Last Updated:Jun 17, 2026

Use the Realtime Compute for Apache Flink console to create and delete Paimon catalogs and tables, and to write, update, and consume data in Paimon tables.

Prerequisites

  • You have activated Object Storage Service (OSS) and created a bucket of the Standard storage class. For more information, see Get started by using the OSS console. OSS is used to store files for Paimon tables, including data files and metadata files.

  • Paimon tables are supported only in Ververica Runtime (VVR) 8.0.5 or later.

Step 1: Create a Paimon catalog

  1. Go to the script editor.

    1. Log on to the Realtime Compute for Apache Flink console.

    2. In the Actions column of the target workspace, click Console.

    3. In the left navigation bar, click Data Development > Data Query. On the Query Script tab, create a new Query Script.

  2. In the editor, enter the following code to create a Paimon catalog.

    -- my-catalog is a custom catalog name.
    CREATE Catalog `my-catalog` WITH (
      'type' = 'paimon',
      'metastore' = 'filesystem',
      'warehouse' = '<warehouse>',
      'fs.oss.endpoint' = '<fs.oss.endpoint>',
      'fs.oss.accessKeyId' = '<fs.oss.accessKeyId>',
      'fs.oss.accessKeySecret' = '<fs.oss.accessKeySecret>'
    );

    The following table describes the parameters.

    Parameter

    Description

    Required

    Remarks

    type

    The catalog type.

    Yes

    The value must be 'paimon'.

    metastore

    The metastore type.

    Yes

    This example uses filesystem.
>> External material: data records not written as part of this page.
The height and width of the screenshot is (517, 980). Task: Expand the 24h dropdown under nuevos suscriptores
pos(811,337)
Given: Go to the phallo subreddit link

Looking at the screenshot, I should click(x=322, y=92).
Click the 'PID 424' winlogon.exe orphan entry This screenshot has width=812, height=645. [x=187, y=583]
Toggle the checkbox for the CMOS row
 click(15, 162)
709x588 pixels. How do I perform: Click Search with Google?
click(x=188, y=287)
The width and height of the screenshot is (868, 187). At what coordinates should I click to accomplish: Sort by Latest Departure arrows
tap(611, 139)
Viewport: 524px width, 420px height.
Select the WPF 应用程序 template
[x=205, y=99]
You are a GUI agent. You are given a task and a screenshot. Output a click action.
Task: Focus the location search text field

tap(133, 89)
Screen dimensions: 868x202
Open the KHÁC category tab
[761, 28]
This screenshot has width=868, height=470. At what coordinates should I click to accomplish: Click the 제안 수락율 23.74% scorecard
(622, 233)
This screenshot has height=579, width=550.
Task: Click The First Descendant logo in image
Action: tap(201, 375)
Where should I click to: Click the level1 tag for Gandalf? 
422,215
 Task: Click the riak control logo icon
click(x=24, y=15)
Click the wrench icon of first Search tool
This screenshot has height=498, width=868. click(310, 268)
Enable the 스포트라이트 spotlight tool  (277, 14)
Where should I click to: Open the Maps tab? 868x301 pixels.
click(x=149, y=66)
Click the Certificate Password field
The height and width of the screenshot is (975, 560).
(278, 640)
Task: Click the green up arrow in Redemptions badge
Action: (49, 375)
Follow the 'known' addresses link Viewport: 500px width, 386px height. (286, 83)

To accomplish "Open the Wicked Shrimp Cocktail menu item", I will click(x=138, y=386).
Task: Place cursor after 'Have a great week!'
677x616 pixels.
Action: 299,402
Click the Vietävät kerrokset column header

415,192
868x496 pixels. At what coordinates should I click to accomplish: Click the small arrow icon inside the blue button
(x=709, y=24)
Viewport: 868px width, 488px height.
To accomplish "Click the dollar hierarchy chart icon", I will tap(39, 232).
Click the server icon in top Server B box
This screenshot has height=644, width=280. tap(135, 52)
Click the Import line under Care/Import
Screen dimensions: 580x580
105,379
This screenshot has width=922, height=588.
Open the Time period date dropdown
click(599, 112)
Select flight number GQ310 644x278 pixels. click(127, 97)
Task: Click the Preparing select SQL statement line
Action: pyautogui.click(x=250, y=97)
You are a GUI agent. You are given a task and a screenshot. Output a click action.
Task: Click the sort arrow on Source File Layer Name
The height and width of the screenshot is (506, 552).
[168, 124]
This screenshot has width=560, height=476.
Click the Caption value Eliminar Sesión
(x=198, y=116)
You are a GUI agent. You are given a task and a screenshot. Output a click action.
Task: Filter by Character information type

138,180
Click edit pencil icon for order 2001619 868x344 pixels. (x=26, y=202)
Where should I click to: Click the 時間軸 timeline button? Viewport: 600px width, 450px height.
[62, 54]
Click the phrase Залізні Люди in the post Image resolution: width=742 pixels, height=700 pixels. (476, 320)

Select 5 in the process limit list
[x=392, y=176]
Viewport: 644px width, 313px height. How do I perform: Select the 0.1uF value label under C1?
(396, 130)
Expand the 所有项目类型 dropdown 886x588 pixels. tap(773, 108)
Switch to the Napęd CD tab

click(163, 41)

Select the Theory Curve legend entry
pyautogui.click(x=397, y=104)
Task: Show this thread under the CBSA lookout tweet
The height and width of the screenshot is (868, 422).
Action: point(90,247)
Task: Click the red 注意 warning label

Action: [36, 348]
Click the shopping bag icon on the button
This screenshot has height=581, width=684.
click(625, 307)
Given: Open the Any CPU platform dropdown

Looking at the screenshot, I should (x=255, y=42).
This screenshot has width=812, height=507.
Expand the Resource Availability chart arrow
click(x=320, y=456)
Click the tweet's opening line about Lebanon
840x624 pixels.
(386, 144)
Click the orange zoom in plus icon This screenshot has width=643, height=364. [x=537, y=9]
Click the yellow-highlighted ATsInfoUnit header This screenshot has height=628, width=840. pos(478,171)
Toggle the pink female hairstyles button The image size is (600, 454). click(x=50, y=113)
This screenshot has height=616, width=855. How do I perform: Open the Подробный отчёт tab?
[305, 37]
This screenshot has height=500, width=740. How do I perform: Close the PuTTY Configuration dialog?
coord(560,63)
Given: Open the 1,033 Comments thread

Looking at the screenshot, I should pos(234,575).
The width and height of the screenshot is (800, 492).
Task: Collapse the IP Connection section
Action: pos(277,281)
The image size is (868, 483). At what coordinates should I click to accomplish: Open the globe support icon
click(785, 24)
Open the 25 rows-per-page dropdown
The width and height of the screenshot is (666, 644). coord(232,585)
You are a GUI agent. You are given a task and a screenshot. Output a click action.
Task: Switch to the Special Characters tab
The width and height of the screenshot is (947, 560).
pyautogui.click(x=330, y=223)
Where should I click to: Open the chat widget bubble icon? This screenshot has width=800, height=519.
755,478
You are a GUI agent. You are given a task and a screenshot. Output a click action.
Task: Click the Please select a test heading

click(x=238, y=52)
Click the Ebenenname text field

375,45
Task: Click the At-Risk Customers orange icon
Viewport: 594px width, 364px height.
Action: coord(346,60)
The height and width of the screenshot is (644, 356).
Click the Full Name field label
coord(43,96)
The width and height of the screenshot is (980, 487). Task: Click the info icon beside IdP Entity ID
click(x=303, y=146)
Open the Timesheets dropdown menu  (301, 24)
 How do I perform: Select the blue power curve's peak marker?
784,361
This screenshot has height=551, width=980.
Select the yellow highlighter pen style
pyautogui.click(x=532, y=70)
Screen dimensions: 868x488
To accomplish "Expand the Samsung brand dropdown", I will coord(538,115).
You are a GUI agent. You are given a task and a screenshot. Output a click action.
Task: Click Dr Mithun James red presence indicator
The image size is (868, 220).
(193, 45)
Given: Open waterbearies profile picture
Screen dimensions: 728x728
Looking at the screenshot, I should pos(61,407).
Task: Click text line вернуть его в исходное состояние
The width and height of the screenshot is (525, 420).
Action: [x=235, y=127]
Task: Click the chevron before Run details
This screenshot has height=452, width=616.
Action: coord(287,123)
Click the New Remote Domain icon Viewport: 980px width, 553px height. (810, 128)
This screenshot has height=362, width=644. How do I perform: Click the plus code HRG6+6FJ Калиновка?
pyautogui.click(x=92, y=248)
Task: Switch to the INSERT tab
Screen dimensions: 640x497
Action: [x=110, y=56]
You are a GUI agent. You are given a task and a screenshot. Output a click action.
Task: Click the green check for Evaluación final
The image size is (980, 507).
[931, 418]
For more information about other types, see Manage Paimon catalogs.

    warehouse

    The warehouse directory in your OSS bucket.

    Yes

    The format is oss://<bucket>/<object>, where:

    • bucket: the name of the OSS bucket that you created.

    • object: the path where you want to store data.

    You can find your bucket and object names on the OSS console.

    fs.oss.endpoint

    The endpoint of the OSS service.

    No

    Required if the OSS bucket specified by warehouse is in a different region from your Flink workspace or belongs to another Alibaba Cloud account.

    For more information, see Regions and Endpoints.

    Note

    If you want to store a Paimon table in OSS-HDFS, you must specify the fs.oss.endpoint, fs.oss.accessKeyId, and fs.oss.accessKeySecret parameters. The value of fs.oss.endpoint is in the cn-<region>.oss-dls.aliyuncs.com format, for example, cn-hangzhou.oss-dls.aliyuncs.com.

    fs.oss.accessKeyId

    The AccessKey ID of an Alibaba Cloud account or a RAM user that has permissions to read from and write to OSS.

    No

    Required if the OSS bucket specified by warehouse is in a different region from your Flink workspace or belongs to another Alibaba Cloud account. For information about how to obtain an AccessKey pair, see Create an AccessKey pair.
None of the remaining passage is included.